Abstract

SUMMARY Front-line workers, advocates, researchers and correctional officials in Canada, the U.S. and the U.K. have recognized the high proportion of imprisoned women who have experienced childhood sexual abuse and have called for the development of appropriate prison counseling services that take into account women's histories of trauma (Battle et al., 2003; Covington, 1998; Covington&Bloom, 2003; Scott, 2004; Task Force on Federally Sentenced Women, 1990; Van Wormer, 2001). Although researchers have pointed out the contradictions in providing treatment within an institution whose mandate is to punish (Girshick, 2003; Heney&Kristianen, 1998; Kendall, 1994; McCorkel, 2003; Scott, 2004; Marcus-Mendoza&Wright, 2004), very few mental health researchers, with the exception of those who point to the re-traumatizing nature of imprisonment on survivors of childhood abuse, incorporate this understanding of the prison environment into their recommendations of therapeutic approaches.
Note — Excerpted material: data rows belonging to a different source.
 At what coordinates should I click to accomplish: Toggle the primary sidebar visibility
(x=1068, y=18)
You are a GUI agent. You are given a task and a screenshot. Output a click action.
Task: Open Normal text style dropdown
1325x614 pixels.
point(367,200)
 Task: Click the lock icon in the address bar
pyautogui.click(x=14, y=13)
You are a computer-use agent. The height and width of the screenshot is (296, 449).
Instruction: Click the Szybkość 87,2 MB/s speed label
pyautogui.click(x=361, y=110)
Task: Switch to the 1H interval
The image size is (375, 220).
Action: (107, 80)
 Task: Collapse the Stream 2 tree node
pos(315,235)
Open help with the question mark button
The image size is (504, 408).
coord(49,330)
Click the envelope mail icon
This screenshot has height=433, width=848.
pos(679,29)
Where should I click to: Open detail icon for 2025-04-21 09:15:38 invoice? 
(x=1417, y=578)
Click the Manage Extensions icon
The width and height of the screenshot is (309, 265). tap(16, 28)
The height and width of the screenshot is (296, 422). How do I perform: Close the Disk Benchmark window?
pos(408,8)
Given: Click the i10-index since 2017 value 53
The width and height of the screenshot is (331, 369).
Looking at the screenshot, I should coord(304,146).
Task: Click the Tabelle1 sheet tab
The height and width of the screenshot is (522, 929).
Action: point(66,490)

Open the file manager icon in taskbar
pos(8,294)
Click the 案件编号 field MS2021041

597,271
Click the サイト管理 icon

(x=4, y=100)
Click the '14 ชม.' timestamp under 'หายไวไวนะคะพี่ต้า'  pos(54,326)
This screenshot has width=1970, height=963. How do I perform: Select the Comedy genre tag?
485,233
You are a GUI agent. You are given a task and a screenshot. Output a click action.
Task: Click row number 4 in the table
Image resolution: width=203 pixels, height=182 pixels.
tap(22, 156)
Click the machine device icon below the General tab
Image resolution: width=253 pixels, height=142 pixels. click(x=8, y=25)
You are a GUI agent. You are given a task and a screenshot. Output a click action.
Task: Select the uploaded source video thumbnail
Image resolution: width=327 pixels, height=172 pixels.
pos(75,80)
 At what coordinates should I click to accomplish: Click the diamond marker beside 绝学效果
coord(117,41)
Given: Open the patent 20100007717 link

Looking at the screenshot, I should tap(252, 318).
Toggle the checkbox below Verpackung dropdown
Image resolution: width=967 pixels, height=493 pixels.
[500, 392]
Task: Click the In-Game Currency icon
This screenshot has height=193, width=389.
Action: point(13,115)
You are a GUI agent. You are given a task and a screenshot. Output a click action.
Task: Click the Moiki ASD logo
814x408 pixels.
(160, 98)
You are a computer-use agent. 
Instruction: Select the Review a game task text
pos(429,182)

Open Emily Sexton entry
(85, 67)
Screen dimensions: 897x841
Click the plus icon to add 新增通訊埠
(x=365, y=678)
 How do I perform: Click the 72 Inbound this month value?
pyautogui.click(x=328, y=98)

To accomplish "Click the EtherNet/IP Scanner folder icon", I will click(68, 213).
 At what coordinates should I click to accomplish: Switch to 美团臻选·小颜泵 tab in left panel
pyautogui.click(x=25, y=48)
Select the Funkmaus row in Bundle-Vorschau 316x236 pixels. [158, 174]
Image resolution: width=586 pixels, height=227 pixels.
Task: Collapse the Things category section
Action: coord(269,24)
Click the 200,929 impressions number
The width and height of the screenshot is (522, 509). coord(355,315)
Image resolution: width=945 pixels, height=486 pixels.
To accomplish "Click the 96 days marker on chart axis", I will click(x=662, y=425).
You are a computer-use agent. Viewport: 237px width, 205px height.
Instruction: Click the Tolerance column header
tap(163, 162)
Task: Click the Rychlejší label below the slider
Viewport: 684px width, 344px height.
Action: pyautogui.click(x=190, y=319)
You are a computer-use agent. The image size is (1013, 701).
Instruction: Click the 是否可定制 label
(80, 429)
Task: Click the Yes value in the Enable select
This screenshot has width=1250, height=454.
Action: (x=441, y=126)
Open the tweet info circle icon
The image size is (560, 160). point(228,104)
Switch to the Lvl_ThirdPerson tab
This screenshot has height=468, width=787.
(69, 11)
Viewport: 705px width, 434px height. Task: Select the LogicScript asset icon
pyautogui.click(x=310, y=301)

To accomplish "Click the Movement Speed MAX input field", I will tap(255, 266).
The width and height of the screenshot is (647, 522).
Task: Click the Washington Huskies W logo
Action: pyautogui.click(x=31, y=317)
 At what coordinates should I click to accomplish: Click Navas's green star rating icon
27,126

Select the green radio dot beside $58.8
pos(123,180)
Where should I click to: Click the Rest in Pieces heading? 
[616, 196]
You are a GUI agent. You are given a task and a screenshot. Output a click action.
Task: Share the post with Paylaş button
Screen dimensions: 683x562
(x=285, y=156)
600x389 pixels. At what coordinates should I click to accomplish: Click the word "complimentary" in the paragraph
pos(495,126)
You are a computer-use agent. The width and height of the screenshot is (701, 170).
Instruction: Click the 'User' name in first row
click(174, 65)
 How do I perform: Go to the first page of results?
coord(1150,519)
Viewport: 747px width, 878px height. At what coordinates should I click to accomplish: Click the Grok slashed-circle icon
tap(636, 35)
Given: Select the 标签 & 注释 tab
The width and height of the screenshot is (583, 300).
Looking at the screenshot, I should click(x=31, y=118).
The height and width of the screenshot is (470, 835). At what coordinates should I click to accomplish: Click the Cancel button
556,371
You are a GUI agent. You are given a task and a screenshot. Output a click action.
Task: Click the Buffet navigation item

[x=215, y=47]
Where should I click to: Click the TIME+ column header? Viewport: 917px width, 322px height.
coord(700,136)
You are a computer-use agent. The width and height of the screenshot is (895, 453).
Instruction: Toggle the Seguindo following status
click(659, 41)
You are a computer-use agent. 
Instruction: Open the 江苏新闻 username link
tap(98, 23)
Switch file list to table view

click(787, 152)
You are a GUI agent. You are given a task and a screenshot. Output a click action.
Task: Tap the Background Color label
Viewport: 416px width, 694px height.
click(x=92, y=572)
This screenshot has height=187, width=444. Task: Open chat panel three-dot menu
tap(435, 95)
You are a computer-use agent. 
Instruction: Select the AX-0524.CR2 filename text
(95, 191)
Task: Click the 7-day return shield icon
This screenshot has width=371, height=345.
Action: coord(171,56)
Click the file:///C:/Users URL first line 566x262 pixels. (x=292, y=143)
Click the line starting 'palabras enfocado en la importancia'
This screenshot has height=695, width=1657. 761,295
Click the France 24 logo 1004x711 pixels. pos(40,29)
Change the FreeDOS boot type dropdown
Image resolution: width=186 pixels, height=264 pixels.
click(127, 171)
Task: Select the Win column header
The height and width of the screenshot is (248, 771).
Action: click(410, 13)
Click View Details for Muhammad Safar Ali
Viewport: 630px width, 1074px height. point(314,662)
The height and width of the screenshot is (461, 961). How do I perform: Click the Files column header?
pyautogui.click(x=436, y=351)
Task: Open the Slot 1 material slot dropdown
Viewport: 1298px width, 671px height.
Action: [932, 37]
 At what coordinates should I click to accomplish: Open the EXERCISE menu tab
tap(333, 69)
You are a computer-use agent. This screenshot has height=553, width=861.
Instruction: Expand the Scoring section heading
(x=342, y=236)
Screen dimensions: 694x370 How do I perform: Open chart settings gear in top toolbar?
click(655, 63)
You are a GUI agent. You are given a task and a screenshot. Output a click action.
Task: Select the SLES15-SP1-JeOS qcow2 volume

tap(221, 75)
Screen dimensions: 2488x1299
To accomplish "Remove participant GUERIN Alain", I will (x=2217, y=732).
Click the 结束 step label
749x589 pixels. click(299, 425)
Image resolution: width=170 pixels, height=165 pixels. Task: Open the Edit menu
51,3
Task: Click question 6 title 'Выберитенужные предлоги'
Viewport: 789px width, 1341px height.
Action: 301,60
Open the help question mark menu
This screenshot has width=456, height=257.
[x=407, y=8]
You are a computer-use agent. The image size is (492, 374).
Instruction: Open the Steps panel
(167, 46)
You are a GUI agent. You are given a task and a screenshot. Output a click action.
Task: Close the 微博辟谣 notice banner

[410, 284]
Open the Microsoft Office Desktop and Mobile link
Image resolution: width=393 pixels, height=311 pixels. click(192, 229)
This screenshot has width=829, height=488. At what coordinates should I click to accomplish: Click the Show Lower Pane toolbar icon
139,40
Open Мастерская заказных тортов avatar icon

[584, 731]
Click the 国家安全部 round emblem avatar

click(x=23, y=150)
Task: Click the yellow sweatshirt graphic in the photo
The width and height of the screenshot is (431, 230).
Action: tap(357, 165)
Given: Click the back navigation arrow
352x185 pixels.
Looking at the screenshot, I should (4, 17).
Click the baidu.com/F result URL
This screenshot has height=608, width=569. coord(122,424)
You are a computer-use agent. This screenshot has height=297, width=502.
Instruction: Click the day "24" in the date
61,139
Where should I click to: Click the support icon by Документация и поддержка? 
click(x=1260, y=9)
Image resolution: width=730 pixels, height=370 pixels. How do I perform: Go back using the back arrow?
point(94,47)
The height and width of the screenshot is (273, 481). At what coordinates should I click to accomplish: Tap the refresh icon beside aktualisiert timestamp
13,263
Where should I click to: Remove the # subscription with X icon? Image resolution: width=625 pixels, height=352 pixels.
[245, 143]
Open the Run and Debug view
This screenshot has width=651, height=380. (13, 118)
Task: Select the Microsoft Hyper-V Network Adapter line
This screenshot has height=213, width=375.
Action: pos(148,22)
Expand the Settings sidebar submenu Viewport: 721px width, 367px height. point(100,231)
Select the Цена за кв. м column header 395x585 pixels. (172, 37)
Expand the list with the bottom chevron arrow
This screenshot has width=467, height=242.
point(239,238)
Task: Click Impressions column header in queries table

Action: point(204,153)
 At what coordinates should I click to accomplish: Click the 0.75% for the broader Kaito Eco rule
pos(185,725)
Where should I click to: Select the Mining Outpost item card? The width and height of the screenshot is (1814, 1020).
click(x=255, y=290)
In particular, little attention is paid to issues of power within the therapeutic relationship or the social control function of therapeutic services within the prison setting. In this paper we center the contradictions inherent in providing therapeutic services within an institution whose mandate is to punish and control. We follow this examination with a discussion of strategies for dealing with some of these power issues in order to minimize the potential for therapeutic services to replicate and reproduce dominant constructions of women prisoners as disordered and of being part of the correctional mandate of control, surveillance, and punishment.